The Saudi-isation of Pakistan

A stern, unyielding version of Islam is replacing the kinder, gentler Islam of the Sufis in Pakistan.

By Pervez Hoodbhoy

See also a Brookings study by Moeed Yusuf that describes the classic path of young men who feel alienated from society becoming radicalized:

Overwhelming majorities of radicalized youth are found to have a strong sense of being discriminated against and are alienated from the larger society. This in turn is believed to be a function of socio-economic deprivation. Poor education standards, lack of economic opportunities, and unequal access to avenues for social and economic mobilization are usually present in countries that undergo radicalization among the young. The problem is often accentuated in societies which exhibit cultural polarization.
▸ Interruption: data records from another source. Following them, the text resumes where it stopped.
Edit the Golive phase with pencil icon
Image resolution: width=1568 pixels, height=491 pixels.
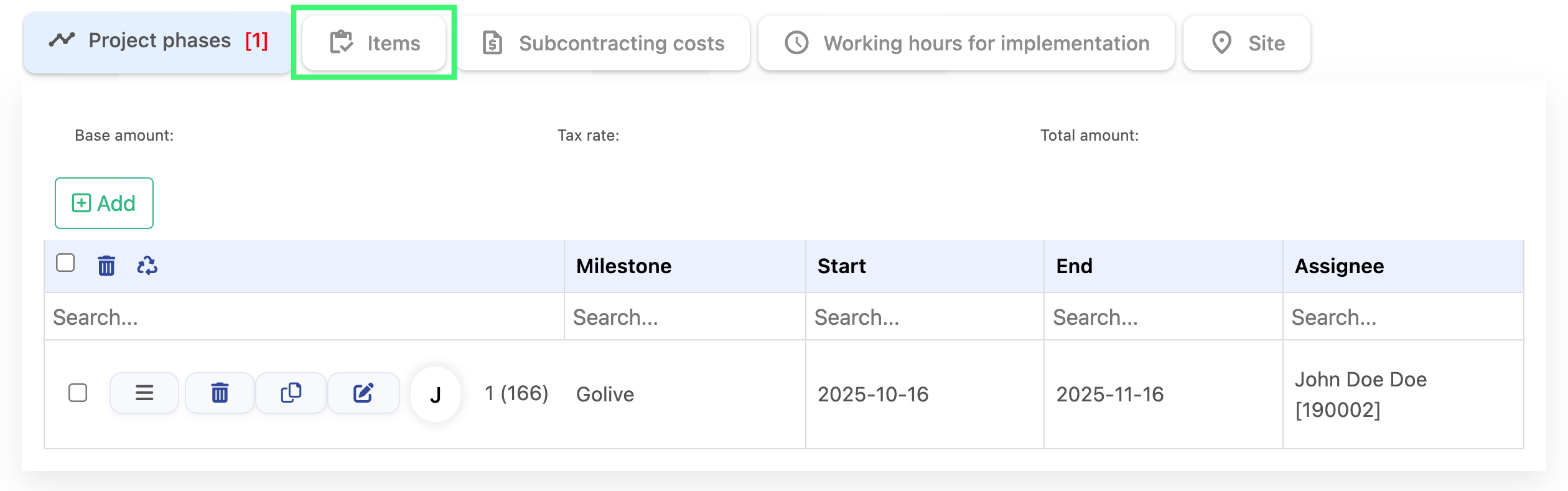(x=363, y=393)
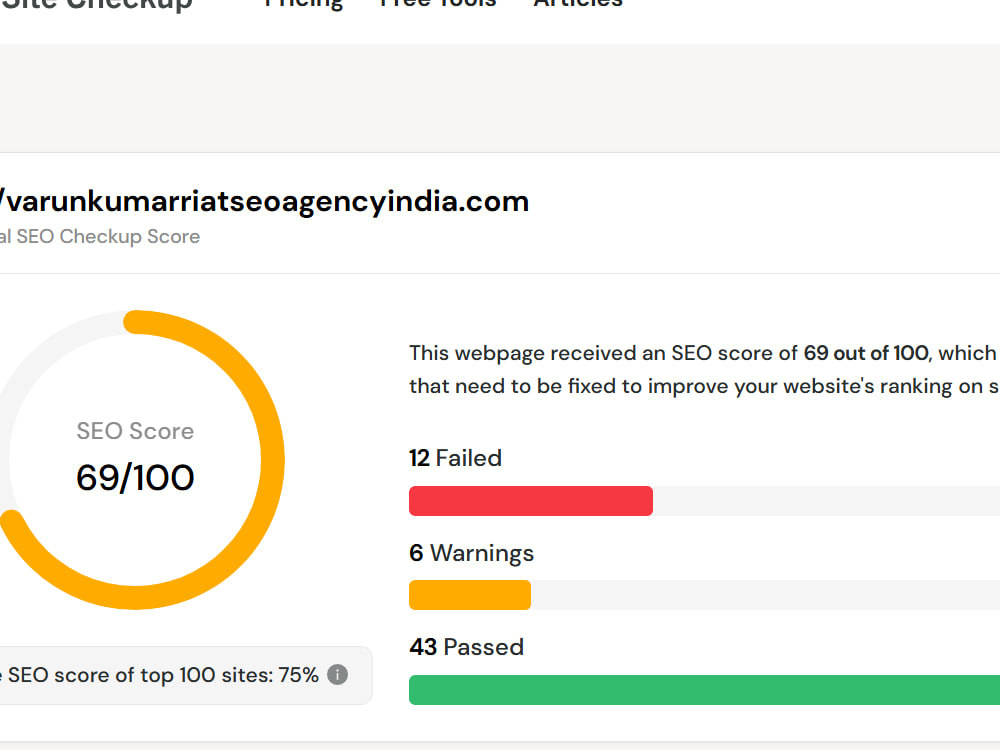Open the Pricing menu item
The image size is (1000, 750).
304,3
I argued that militarization of the sociopolitical struggle between moderates and Islamists is radicalizing society in both Pakistan and Somalia. Hoodbhoy describes a separate process in Pakistan of radicalizing society via education (with considerable help from the government). Yusuf describes socio-economic causes. The three are of course intertwined, with each story of Western or central government military abuse being used to justify further radicalization.

Are there additional processes by which radicalization occurs in Muslim societies?

What processes lead to moderation?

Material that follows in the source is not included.